[Saved data entries]
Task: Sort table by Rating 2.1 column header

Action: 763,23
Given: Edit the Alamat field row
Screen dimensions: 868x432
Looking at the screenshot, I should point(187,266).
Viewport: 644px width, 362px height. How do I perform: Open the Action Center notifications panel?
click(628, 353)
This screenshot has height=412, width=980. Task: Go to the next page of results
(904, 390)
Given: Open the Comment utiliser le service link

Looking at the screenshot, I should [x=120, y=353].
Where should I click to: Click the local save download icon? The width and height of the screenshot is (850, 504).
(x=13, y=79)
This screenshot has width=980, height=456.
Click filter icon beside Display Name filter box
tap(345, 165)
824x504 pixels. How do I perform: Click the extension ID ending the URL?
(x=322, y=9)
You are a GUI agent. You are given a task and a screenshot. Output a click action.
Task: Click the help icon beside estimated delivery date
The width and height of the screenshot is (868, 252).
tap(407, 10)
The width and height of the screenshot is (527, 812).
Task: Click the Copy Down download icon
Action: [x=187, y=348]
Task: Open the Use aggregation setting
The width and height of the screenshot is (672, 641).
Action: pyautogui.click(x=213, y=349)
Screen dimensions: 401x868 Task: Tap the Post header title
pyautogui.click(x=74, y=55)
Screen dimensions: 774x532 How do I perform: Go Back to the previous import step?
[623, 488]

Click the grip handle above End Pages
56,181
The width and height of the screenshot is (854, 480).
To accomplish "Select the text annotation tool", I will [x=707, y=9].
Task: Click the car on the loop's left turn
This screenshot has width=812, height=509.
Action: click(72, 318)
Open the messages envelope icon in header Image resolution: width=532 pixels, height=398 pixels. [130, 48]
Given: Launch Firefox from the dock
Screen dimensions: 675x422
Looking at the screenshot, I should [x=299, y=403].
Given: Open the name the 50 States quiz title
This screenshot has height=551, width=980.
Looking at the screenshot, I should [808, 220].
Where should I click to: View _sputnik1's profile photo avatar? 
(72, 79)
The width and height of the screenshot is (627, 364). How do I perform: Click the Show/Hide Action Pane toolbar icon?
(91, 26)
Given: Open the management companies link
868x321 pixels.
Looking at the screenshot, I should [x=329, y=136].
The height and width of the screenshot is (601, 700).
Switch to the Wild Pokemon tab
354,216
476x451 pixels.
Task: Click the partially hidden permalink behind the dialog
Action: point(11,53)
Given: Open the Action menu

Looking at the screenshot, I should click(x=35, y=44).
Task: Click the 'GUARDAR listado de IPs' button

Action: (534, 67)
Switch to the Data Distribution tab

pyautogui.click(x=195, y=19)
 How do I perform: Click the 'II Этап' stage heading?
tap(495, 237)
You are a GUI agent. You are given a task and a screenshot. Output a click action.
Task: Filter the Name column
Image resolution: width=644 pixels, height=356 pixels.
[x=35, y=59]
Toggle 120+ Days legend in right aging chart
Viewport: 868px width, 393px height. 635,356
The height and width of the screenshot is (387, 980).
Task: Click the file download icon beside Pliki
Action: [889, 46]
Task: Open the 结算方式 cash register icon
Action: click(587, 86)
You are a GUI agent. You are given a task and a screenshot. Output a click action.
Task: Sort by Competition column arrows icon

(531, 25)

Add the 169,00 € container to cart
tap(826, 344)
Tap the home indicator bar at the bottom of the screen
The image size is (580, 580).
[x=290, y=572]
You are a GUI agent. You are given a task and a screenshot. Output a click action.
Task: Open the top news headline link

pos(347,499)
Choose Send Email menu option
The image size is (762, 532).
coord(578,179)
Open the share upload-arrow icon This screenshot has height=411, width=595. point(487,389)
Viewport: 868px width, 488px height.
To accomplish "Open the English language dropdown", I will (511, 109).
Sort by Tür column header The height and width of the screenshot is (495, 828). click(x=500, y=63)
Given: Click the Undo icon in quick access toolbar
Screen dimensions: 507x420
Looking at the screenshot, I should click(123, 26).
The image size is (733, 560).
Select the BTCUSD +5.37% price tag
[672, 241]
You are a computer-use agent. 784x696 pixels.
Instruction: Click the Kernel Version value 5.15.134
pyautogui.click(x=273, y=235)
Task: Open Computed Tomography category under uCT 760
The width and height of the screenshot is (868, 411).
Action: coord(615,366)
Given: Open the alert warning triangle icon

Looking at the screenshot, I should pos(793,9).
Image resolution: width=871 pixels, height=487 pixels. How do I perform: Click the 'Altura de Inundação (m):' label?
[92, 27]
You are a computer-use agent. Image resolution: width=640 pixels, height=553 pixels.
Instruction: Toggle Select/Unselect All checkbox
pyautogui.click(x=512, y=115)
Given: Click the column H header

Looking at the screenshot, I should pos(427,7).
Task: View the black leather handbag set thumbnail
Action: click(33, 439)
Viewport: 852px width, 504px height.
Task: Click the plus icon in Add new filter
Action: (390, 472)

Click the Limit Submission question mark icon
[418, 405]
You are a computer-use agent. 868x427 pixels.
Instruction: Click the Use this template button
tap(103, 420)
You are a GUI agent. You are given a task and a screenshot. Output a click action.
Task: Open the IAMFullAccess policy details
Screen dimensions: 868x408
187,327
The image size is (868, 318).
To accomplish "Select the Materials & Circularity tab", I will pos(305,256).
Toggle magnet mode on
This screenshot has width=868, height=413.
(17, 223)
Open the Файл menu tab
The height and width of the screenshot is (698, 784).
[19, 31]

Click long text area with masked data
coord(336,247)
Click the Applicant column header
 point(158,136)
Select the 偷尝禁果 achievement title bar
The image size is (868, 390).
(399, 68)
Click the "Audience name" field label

§ **TASK**
Nothing should be altered. Set down all the data again.

§ **RESPONSE**
Task: Sort table by Rating 2.1 column header

Action: 763,23
Given: Edit the Alamat field row
Screen dimensions: 868x432
Looking at the screenshot, I should point(187,266).
Viewport: 644px width, 362px height. How do I perform: Open the Action Center notifications panel?
click(628, 353)
This screenshot has height=412, width=980. Task: Go to the next page of results
(904, 390)
Given: Open the Comment utiliser le service link

Looking at the screenshot, I should [x=120, y=353].
Where should I click to: Click the local save download icon? The width and height of the screenshot is (850, 504).
(x=13, y=79)
This screenshot has width=980, height=456.
Click filter icon beside Display Name filter box
tap(345, 165)
824x504 pixels. How do I perform: Click the extension ID ending the URL?
(x=322, y=9)
You are a GUI agent. You are given a task and a screenshot. Output a click action.
Task: Click the help icon beside estimated delivery date
The width and height of the screenshot is (868, 252).
tap(407, 10)
The width and height of the screenshot is (527, 812).
Task: Click the Copy Down download icon
Action: [x=187, y=348]
Task: Open the Use aggregation setting
The width and height of the screenshot is (672, 641).
Action: pyautogui.click(x=213, y=349)
Screen dimensions: 401x868 Task: Tap the Post header title
pyautogui.click(x=74, y=55)
Screen dimensions: 774x532 How do I perform: Go Back to the previous import step?
[623, 488]

Click the grip handle above End Pages
56,181
The width and height of the screenshot is (854, 480).
To accomplish "Select the text annotation tool", I will [x=707, y=9].
Task: Click the car on the loop's left turn
This screenshot has width=812, height=509.
Action: click(72, 318)
Open the messages envelope icon in header Image resolution: width=532 pixels, height=398 pixels. [130, 48]
Given: Launch Firefox from the dock
Screen dimensions: 675x422
Looking at the screenshot, I should [x=299, y=403].
Given: Open the name the 50 States quiz title
This screenshot has height=551, width=980.
Looking at the screenshot, I should [808, 220].
Where should I click to: View _sputnik1's profile photo avatar? 
(72, 79)
The width and height of the screenshot is (627, 364). How do I perform: Click the Show/Hide Action Pane toolbar icon?
(91, 26)
Given: Open the management companies link
868x321 pixels.
Looking at the screenshot, I should [x=329, y=136].
The height and width of the screenshot is (601, 700).
Switch to the Wild Pokemon tab
354,216
476x451 pixels.
Task: Click the partially hidden permalink behind the dialog
Action: point(11,53)
Given: Open the Action menu

Looking at the screenshot, I should click(x=35, y=44).
Task: Click the 'GUARDAR listado de IPs' button

Action: (534, 67)
Switch to the Data Distribution tab

pyautogui.click(x=195, y=19)
 How do I perform: Click the 'II Этап' stage heading?
tap(495, 237)
You are a GUI agent. You are given a task and a screenshot. Output a click action.
Task: Filter the Name column
Image resolution: width=644 pixels, height=356 pixels.
[x=35, y=59]
Toggle 120+ Days legend in right aging chart
Viewport: 868px width, 393px height. 635,356
The height and width of the screenshot is (387, 980).
Task: Click the file download icon beside Pliki
Action: [889, 46]
Task: Open the 结算方式 cash register icon
Action: click(587, 86)
You are a GUI agent. You are given a task and a screenshot. Output a click action.
Task: Sort by Competition column arrows icon

(531, 25)

Add the 169,00 € container to cart
tap(826, 344)
Tap the home indicator bar at the bottom of the screen
The image size is (580, 580).
[x=290, y=572]
You are a GUI agent. You are given a task and a screenshot. Output a click action.
Task: Open the top news headline link

pos(347,499)
Choose Send Email menu option
The image size is (762, 532).
coord(578,179)
Open the share upload-arrow icon This screenshot has height=411, width=595. point(487,389)
Viewport: 868px width, 488px height.
To accomplish "Open the English language dropdown", I will (511, 109).
Sort by Tür column header The height and width of the screenshot is (495, 828). click(x=500, y=63)
Given: Click the Undo icon in quick access toolbar
Screen dimensions: 507x420
Looking at the screenshot, I should click(123, 26).
The image size is (733, 560).
Select the BTCUSD +5.37% price tag
[672, 241]
You are a computer-use agent. 784x696 pixels.
Instruction: Click the Kernel Version value 5.15.134
pyautogui.click(x=273, y=235)
Task: Open Computed Tomography category under uCT 760
The width and height of the screenshot is (868, 411).
Action: coord(615,366)
Given: Open the alert warning triangle icon

Looking at the screenshot, I should pos(793,9).
Image resolution: width=871 pixels, height=487 pixels. How do I perform: Click the 'Altura de Inundação (m):' label?
[92, 27]
You are a computer-use agent. Image resolution: width=640 pixels, height=553 pixels.
Instruction: Toggle Select/Unselect All checkbox
pyautogui.click(x=512, y=115)
Given: Click the column H header

Looking at the screenshot, I should pos(427,7).
Task: View the black leather handbag set thumbnail
Action: click(33, 439)
Viewport: 852px width, 504px height.
Task: Click the plus icon in Add new filter
Action: (390, 472)

Click the Limit Submission question mark icon
[418, 405]
You are a computer-use agent. 868x427 pixels.
Instruction: Click the Use this template button
tap(103, 420)
You are a GUI agent. You are given a task and a screenshot. Output a click action.
Task: Open the IAMFullAccess policy details
Screen dimensions: 868x408
187,327
The image size is (868, 318).
To accomplish "Select the Materials & Circularity tab", I will pos(305,256).
Toggle magnet mode on
This screenshot has width=868, height=413.
(17, 223)
Open the Файл menu tab
The height and width of the screenshot is (698, 784).
[19, 31]

Click long text area with masked data
coord(336,247)
Click the Applicant column header
 point(158,136)
Select the 偷尝禁果 achievement title bar
The image size is (868, 390).
(399, 68)
Click the "Audience name" field label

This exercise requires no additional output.